Recent recordings include Yang and Hadelich’s collaborative Works for Violin and Piano for
Avie Records (“One can only sit in misty-eyed amazement at their insightful flair and
spontaneity,” – The Strad) and the world premiere recording of Michael Torke’s Piano Concerto,
created expressly for Yang and commissioned by the Albany Symphony. Yang has also
“demonstrated impressive gifts” (New York Times) with the release of Wild Dreams (Avie
Records), on which she plays Schumann, Bartók, Hindemith, Rachmaninoff, and arrangements
by Earl Wild; a pairing of the Brahms and Schumann Piano Quintets with the Alexander Quartet;
and a recording of Tchaikovsky’s Piano Concerto No. 1 with Denmark’s Odense Symphony
Orchestra that International Record Review called “hugely enjoyable, beautifully shaped … a
performance that marks her out as an enormous talent.” Of her 2011 debut album for Avie
Records, Collage, featuring works by Scarlatti, Liebermann, Debussy, Currier, and
Schumann, Gramophone praised her “imaginative programming” and “beautifully atmospheric
playing.”


Other recent season highlights include debuts with the Minnesota Orchestra, San Diego
Symphony, and Charleston Symphony. She was featured in a five-year Rachmaninoff cycle with
Edo de Waart and the Milwaukee Symphony, to which she brought “an enormous palette of
colors, and tremendous emotional depth” (Milwaukee Sentinel Journal). Yang has joined the
Takács Quartet for Dvorak in Lincoln Center’s Great Performers series and impressed the New
York Times with her “vivid and beautiful playing” of Schubert’s “Trout” Quintet with members
of the Emerson String Quartet at the Mostly Mozart Festival at Lincoln Center. She has
performed solo recitals across the United States and Canada, including a recent performance at
the Wallis Annenberg Center for the Performing Arts in Beverly Hills that was hailed by the Los
Angeles Times as “extraordinary” and “kaleidoscopic.”

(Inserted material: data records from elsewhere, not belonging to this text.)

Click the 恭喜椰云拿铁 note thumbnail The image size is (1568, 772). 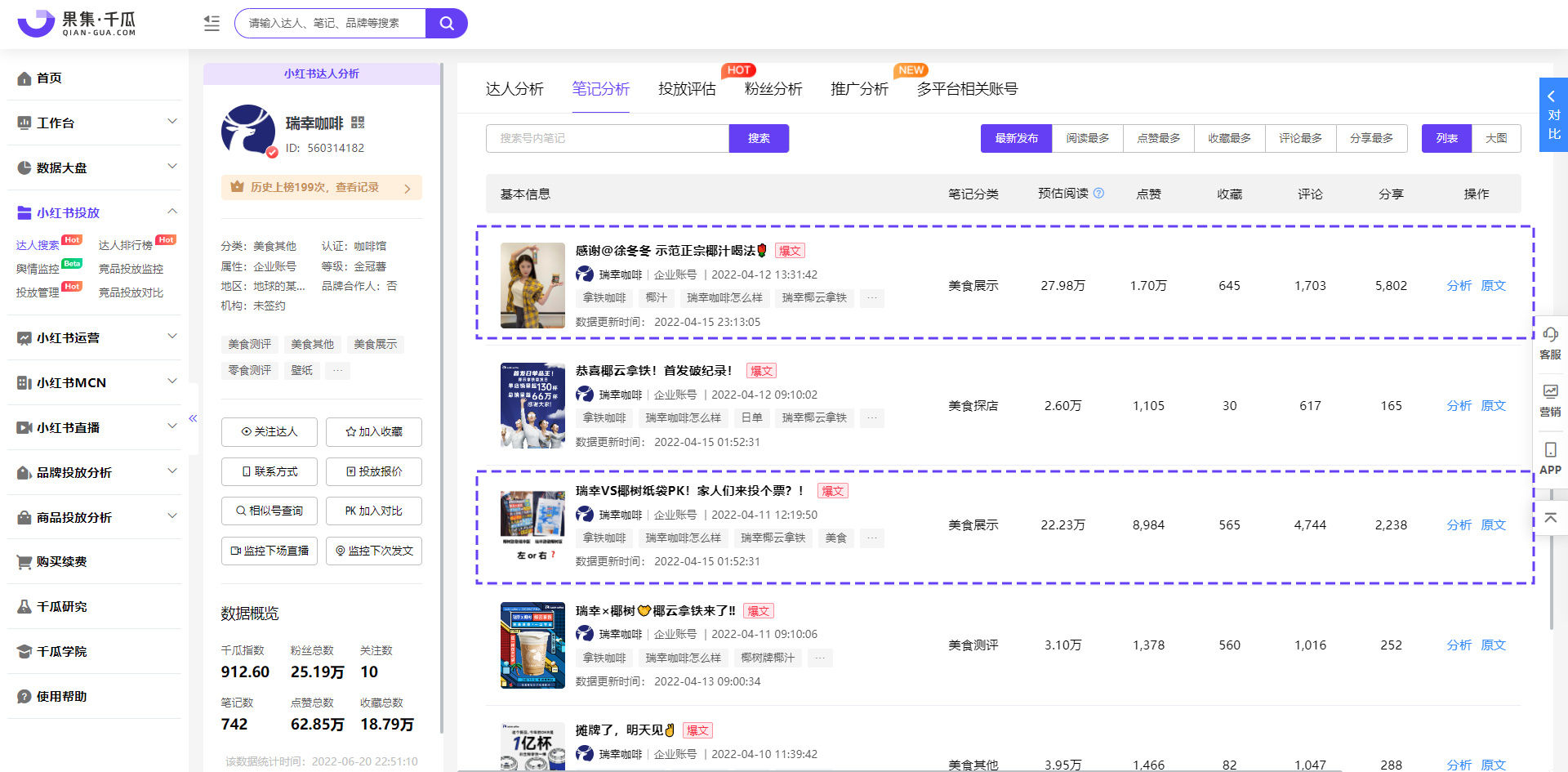[532, 405]
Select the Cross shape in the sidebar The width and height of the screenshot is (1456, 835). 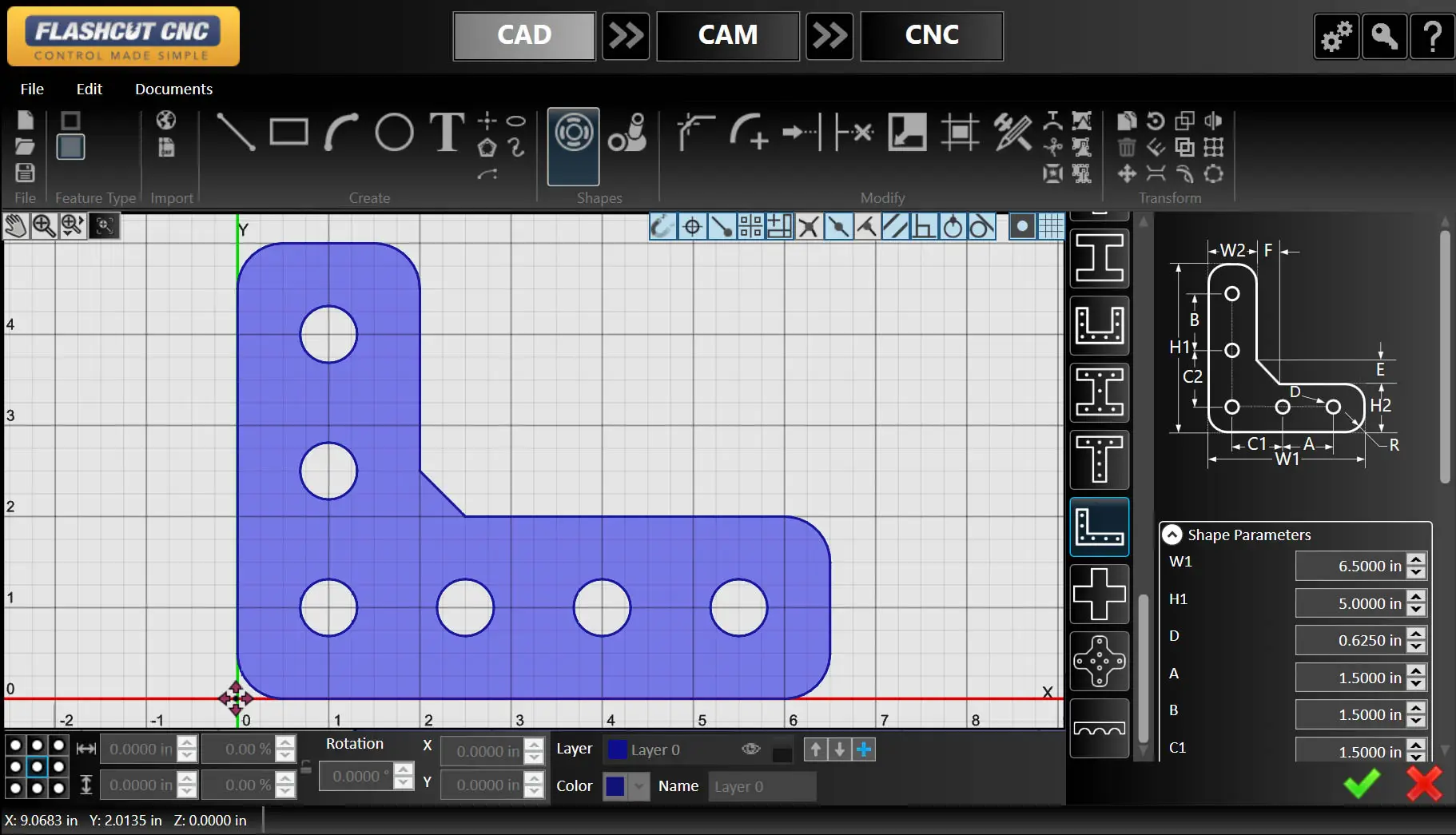1100,593
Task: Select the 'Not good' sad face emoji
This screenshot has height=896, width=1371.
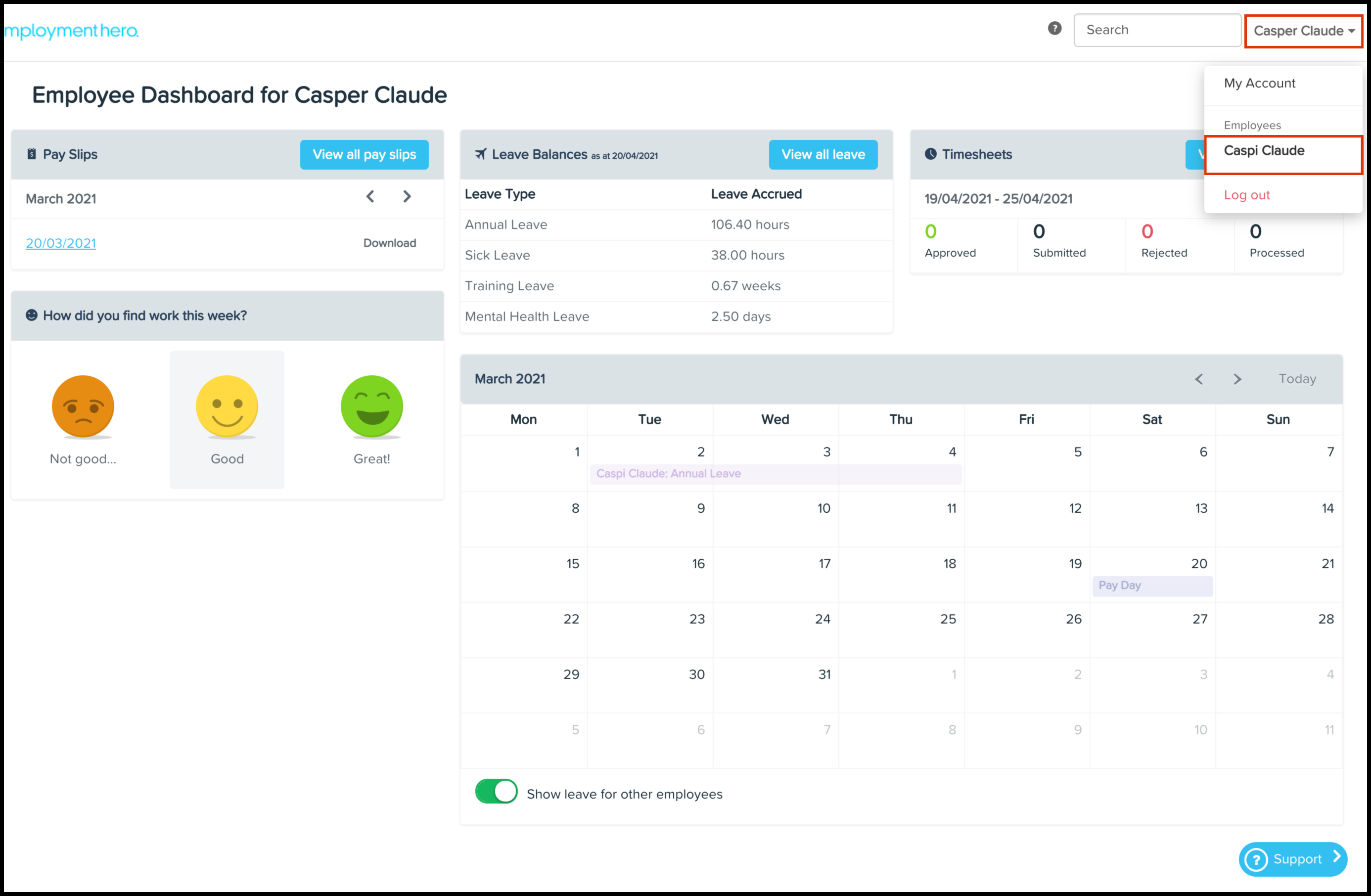Action: point(83,406)
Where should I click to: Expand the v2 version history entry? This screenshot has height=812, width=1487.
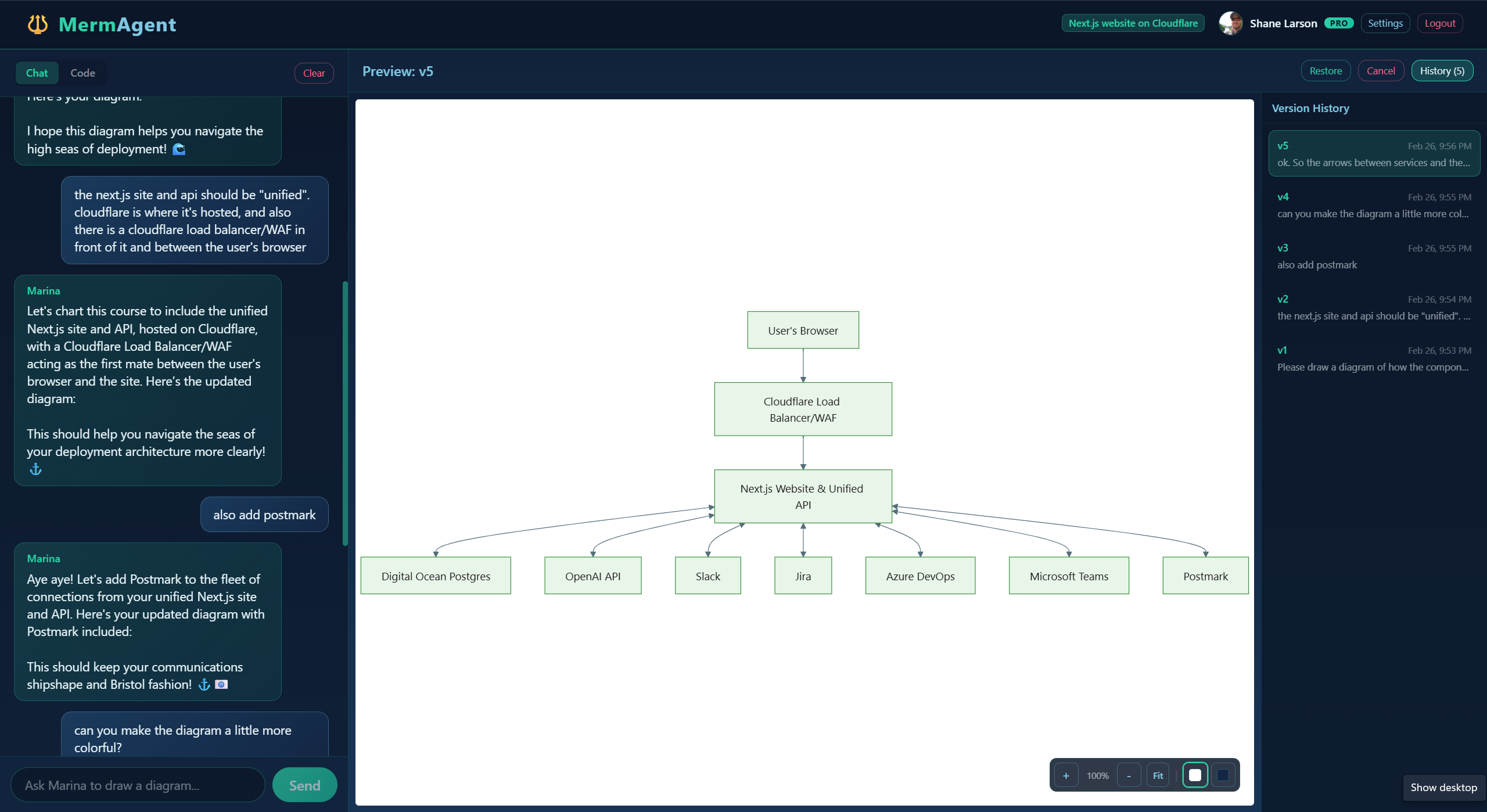[x=1374, y=307]
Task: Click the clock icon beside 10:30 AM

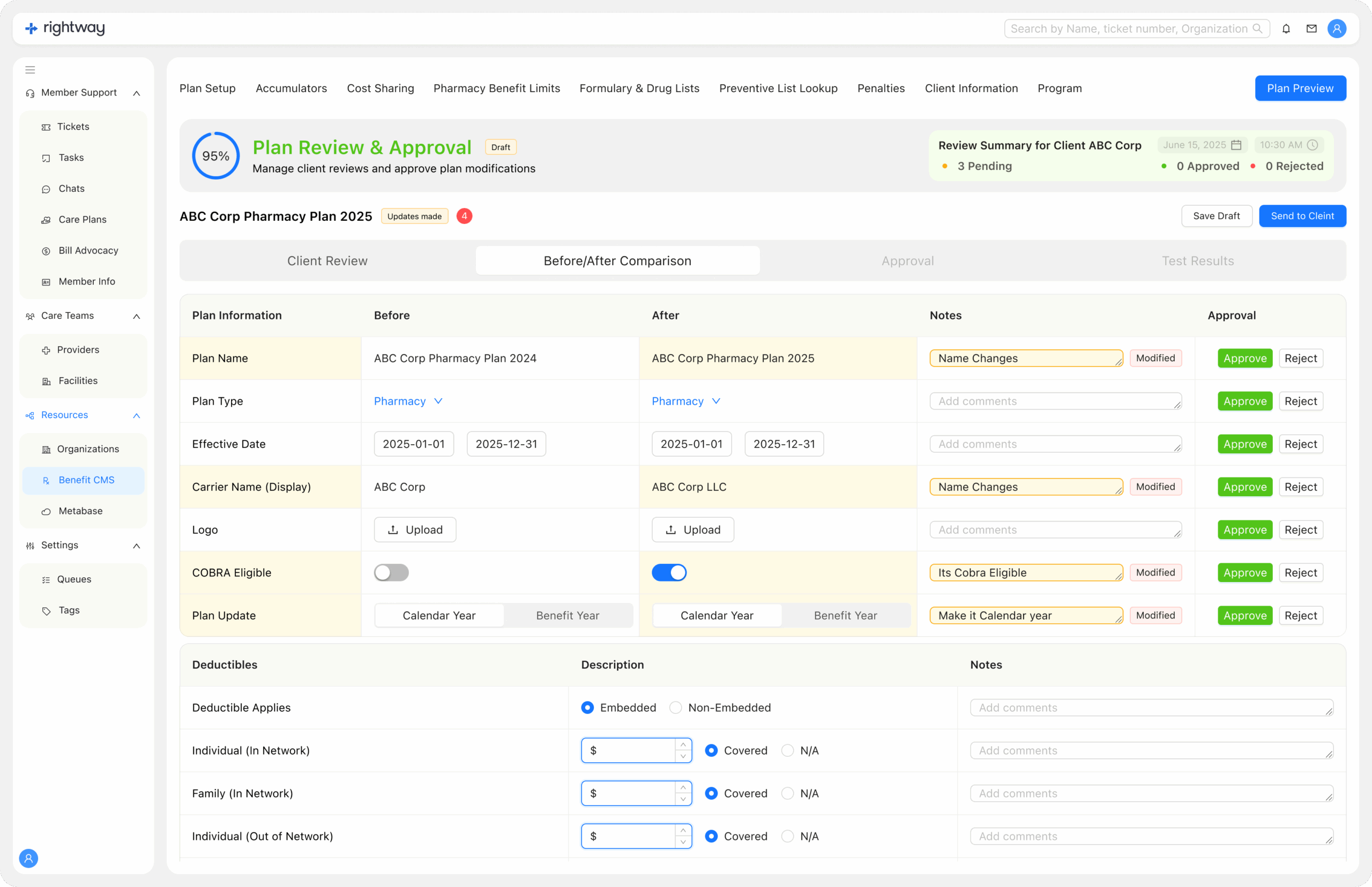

Yang has fostered enduring partnerships with the Alexander String Quartet, with whom she has
recorded the Brahms and Schumann Piano Quintets (recent appearances in New York and
Charlottesville) and violinist Augustin Hadelich (recent appearances in Palm Desert, La Jolla,
Costa Mesa, Santa Barbara, Saint Paul, Dallas, New York, San Francisco, Cincinnati and Hong
Kong). “It was hard to imagine finer performances by any violin-and- piano pairing,” wrote The
Dallas Morning News of one of Yang and Hadelich’s recent recitals.
Born in 1986 in Seoul, South Korea, Yang received her first piano lesson from her aunt at the
age of four. She quickly took to the instrument, which she received as a birthday present, and
over the next few years won several national piano competitions in her native country. By the
age of ten, she had entered the School of Music at the Korea National University of Arts, and
went on to make a number of concerto and recital appearances in Seoul and Daejeon. In 1997,
Yang moved to the United States to begin studies at the pre-college division of the Juilliard
School with Dr. Yoheved Kaplinsky. During her first year at Juilliard, Yang won the pre-college
division Concerto Competition, resulting in a performance of Haydn’s Keyboard Concerto in D
with the Juilliard Pre-College Chamber Orchestra. After winning the Philadelphia Orchestra’s
Greenfield Student Competition, she performed Prokofiev’s Third Piano Concerto with that
orchestra at just twelve years old. She graduated from Juilliard with special honor as the recipient
of the school’s 2010 Arthur Rubinstein Prize, and in 2011 she won its 30th Annual William A.
Petschek Piano Recital Award.


Yang made her celebrated New York Philharmonic debut with Maazel at Avery Fisher Hall in
November 2006 and performed on the orchestra’s tour of Asia, making a triumphant return to her
hometown of Seoul, South Korea. Subsequent appearances with the Philharmonic included the
opening night of the Leonard Bernstein Festival in September 2008, at the special request of
Maazel in his final season as music director. The New York Times pronounced her performance
in Bernstein’s The Age of Anxiety a “knockout.”


Yang appears in the film In the Heart of Music, a documentary about the 2005 Van Cliburn
International Piano Competition. She is a Steinway artist.